# Combining your model with a model without outlier

Assuming that you have already finished your feature engineering and you have two dataset:

- ***train_clean.csv***
- ***test_clean.csv***

In train_clean.csv, there's an **'outlier' column with values 1/0. **

Besides, you have your best LB submission:
- ***3.695.csv*** (thanks  **Ashish Patel(阿希什)** My original model can't rich this score, so I try to use the idea to improve your submission to get better LB socre.）

The flows of this pipline is as follows:
1. Training a model using a training set without outliers. (we get: **Model_1**)
2. Training a model to classify outliers. (we get: **Model_2**)
3. Using **Model_2** to predict whether an card_id in test set is an outliers. (we get:**Outlier_Likelyhood**)
4. Spliting out the card_id from **Outlier_Likelyhood** with top 10% (or some other ratio) score. (we get:**Outlier_ID**)
5. Combining your submission using your **best submission (that is, your best model)** to predict **Outlier_ID** in test set and using **Model_1** to predict the rest of the test set.

The  basic idea behind this pipline is:
1. Training model without outliers make the model more accurate for non-outliers.
2. A great proportion of the error is caused by outliers, so we need to use a model training with outliers to predict them.
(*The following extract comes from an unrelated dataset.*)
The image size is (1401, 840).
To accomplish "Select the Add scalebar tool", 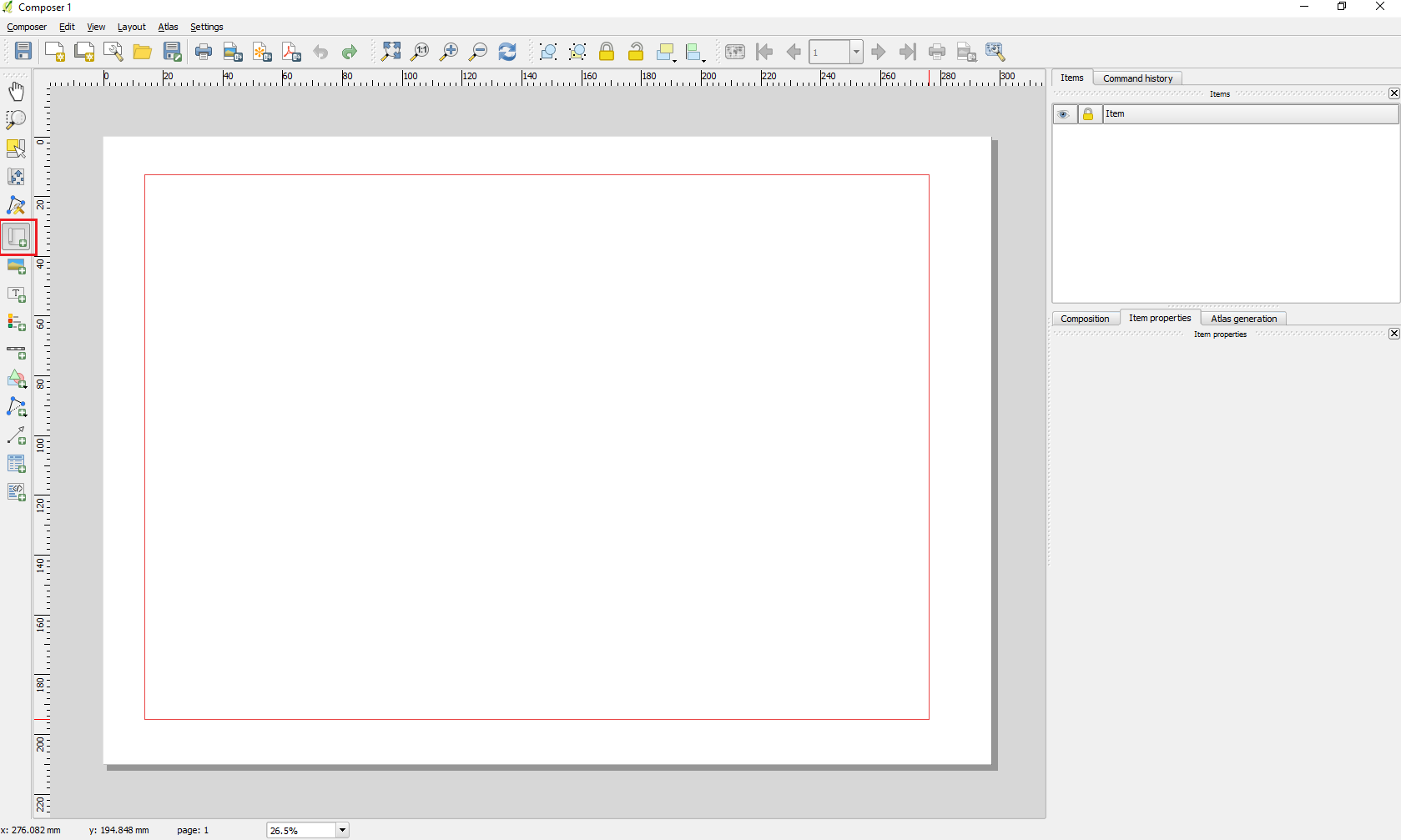I will tap(17, 352).
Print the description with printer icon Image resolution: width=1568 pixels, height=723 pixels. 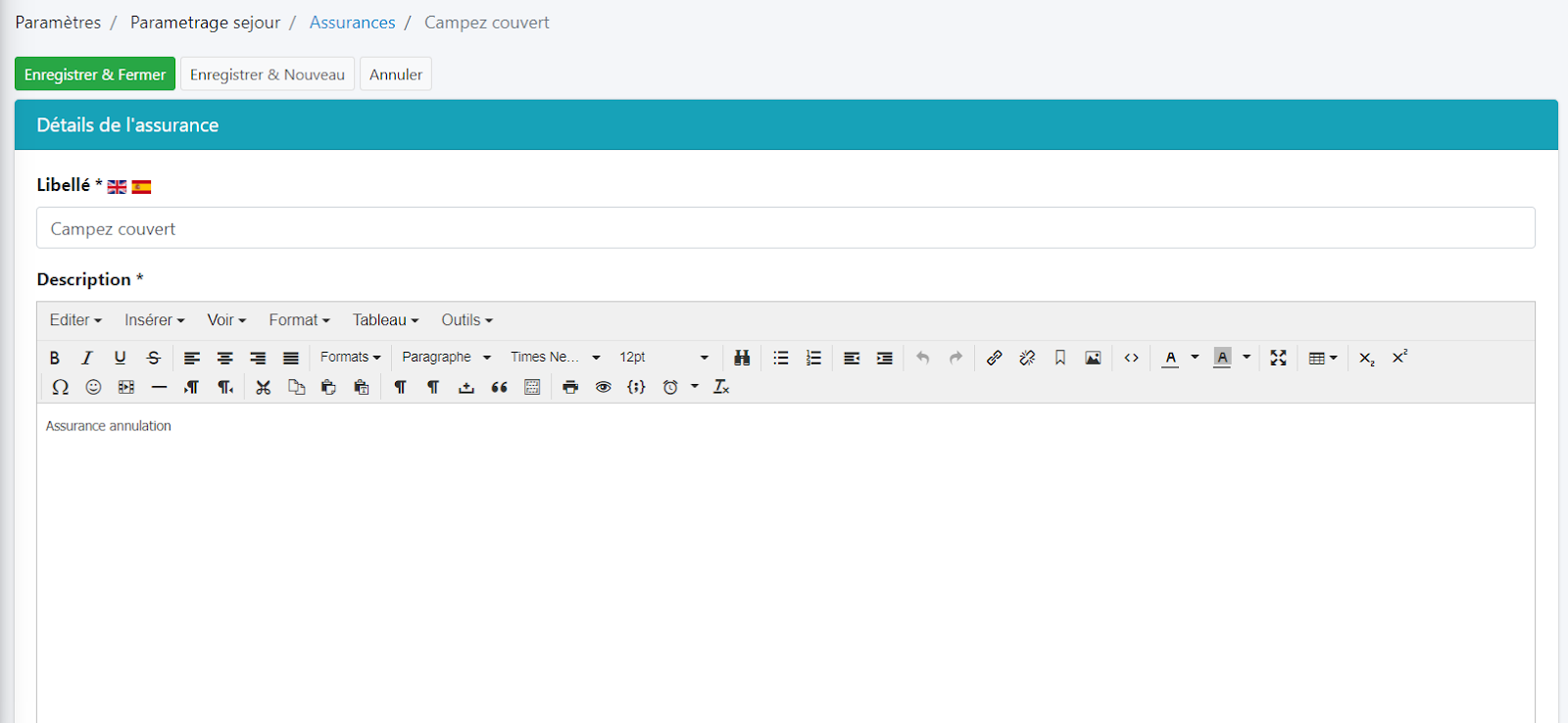pyautogui.click(x=570, y=387)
How to find them out? build a classifier!

In [3]:
import numpy as np
import pandas as pd
import time
import lightgbm as lgb
from sklearn.model_selection import StratifiedKFold, KFold
from sklearn.metrics import mean_squared_error
from sklearn.metrics import log_loss

  return f(*args, **kwds)
This means that in case of installing LightGBM from PyPI via the ``pip install lightgbm`` command, you don't need to install the gcc compiler anymore.
Instead of that, you need to install the OpenMP library, which is required for running LightGBM on the system with the Apple Clang compiler.
You can install the OpenMP library by the following command: ``brew install libomp``.


# Part 1 Training Model Without Outliers

In [4]:
%%time
df_train = pd.read_csv('transformed_train_data.csv')
df_test = pd.read_csv('transformed_test_data.csv')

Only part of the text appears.